The study must be completed by the Department of Health and Human Services or a licensed child-placing agency.

Qualifications for Adoptive Parents Citation: Admin. Code Tit. 390, § 7-001.06

Applicants for providing adoptive care must meet at least the following requirements:

  • The applicant must be at least age 19. Generally, at least one parent should be within the normal childbearing age for the child to be placed.
  • An applicant must be in such physical and mental condition that it is reasonable to expect him or her to be able to fulfill parenting responsibilities. If there appears to be a health condition that might affect parenting ability, a medical report may be requested.
  • The application of all persons will be considered regardless of race, gender, ethnic group, or religion.
  • The applicant must be able to budget his or her financial resources in such a way that a child placed can be reasonably assured of minimum standards of nutrition, health, shelter, clothing, and other essentials.
  • Applicants must be willing to consider accepting children in the department’s custody or likely to enter the department’s custody.

Elements of a Home Study Citation: Rev.

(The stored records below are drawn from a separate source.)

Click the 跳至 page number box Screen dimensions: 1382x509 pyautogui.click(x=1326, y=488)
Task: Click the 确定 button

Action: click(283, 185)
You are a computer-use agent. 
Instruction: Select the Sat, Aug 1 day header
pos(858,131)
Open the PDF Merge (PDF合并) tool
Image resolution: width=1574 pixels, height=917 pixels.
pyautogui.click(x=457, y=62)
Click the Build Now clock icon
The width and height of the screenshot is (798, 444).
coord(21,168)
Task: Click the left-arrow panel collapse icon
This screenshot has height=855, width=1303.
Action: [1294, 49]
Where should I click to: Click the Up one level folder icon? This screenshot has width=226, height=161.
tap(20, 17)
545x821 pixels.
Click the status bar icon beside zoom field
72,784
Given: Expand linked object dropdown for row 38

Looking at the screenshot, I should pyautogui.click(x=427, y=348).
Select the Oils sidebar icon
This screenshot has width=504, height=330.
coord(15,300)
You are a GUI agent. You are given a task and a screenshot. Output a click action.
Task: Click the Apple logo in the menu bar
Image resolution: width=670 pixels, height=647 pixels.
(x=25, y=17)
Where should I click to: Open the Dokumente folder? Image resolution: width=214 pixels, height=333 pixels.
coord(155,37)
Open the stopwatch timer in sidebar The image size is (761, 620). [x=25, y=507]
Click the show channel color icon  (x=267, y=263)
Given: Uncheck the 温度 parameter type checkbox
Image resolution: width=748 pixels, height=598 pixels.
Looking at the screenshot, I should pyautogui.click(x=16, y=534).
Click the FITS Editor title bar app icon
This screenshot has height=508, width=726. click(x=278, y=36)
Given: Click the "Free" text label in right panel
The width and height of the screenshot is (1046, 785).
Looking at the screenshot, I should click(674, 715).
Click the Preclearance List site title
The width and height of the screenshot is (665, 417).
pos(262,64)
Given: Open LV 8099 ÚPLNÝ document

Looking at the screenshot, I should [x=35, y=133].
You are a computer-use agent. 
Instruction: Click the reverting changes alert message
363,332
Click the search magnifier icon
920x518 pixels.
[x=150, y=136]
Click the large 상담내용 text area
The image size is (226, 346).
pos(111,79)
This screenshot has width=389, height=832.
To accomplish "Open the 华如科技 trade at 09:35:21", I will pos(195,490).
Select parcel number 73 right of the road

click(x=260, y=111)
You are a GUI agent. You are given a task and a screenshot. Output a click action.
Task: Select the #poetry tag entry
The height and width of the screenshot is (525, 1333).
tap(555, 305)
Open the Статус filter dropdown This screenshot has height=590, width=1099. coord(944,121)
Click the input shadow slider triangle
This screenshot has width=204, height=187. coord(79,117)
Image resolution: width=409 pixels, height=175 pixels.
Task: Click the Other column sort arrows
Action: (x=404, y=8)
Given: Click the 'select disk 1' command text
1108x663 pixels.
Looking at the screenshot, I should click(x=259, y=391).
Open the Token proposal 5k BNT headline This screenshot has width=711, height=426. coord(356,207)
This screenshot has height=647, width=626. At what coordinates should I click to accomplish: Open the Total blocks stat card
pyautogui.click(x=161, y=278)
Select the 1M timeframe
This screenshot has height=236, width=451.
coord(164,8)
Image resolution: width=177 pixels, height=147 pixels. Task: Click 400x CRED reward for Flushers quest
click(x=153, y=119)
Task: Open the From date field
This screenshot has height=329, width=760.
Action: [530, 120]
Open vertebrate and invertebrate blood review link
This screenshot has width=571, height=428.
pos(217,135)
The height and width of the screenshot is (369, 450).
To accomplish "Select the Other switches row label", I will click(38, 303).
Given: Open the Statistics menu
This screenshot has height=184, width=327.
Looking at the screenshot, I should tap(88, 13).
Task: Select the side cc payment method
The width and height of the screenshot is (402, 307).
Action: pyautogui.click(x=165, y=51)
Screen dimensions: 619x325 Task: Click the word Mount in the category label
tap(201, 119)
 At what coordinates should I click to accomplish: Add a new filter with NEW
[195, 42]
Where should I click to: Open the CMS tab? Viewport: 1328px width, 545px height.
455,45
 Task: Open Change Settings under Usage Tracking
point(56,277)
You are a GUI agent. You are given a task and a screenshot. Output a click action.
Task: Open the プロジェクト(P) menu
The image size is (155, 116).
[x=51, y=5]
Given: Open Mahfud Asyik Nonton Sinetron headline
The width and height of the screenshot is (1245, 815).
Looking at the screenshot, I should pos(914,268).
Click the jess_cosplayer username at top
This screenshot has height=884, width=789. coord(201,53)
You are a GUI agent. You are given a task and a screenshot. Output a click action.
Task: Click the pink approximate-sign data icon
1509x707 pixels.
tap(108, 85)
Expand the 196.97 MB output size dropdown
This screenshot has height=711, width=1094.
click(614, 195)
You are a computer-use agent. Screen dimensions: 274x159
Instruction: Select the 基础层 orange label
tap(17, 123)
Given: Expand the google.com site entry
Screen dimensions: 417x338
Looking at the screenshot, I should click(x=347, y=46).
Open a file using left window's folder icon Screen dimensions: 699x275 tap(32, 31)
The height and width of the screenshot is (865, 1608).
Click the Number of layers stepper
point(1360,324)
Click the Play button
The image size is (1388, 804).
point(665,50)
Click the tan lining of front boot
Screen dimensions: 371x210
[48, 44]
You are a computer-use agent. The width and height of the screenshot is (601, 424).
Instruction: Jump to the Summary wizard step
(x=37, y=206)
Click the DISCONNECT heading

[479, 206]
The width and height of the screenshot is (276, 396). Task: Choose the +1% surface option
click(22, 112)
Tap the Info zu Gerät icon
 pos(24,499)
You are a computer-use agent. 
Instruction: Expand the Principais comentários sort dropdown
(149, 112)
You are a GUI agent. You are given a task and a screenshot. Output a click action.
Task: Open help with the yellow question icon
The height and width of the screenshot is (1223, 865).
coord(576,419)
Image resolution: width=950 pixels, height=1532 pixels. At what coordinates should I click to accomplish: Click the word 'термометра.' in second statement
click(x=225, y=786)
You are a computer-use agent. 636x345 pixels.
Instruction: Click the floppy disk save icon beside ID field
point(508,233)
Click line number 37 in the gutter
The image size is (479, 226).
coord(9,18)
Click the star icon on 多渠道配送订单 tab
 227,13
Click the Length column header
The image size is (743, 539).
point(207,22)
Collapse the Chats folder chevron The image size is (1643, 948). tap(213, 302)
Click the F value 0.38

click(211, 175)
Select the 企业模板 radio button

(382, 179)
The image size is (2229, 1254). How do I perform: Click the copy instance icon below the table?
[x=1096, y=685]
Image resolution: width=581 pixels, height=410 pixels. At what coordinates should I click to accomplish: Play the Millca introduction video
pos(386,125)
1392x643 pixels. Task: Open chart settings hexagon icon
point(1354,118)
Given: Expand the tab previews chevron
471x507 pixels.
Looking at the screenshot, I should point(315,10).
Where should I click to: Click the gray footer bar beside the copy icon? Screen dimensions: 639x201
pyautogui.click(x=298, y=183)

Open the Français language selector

Stat. § 43-107; Admin. Code Tit. 390, § 7-001.06

The preplacement or postplacement adoptive home study shall be performed as prescribed in rules and regulations of the department and shall include at a minimum an examination into the facts relating to the petitioner or petitioners as may be relevant to the propriety of such adoption. The rules and regulations shall require an adoptive home study to include a national criminal history records check and a check of the central register for any history of the petitioner or petitioners of behavior injurious to or that may endanger the health or morals of a child.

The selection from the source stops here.